→ **Aim of the exercise**
Your task is to write out all of the records once more, exactly.

→ **Record set**
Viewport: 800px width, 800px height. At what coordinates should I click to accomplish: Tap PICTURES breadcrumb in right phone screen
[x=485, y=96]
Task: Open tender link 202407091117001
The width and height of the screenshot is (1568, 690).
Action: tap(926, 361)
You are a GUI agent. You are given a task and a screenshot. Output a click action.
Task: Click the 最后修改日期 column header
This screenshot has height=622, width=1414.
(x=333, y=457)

→ **Result of the exercise**
Viewport: 800px width, 800px height. At what coordinates should I click to accomplish: Tap PICTURES breadcrumb in right phone screen
[x=485, y=96]
Task: Open tender link 202407091117001
The width and height of the screenshot is (1568, 690).
Action: tap(926, 361)
You are a GUI agent. You are given a task and a screenshot. Output a click action.
Task: Click the 最后修改日期 column header
This screenshot has height=622, width=1414.
(x=333, y=457)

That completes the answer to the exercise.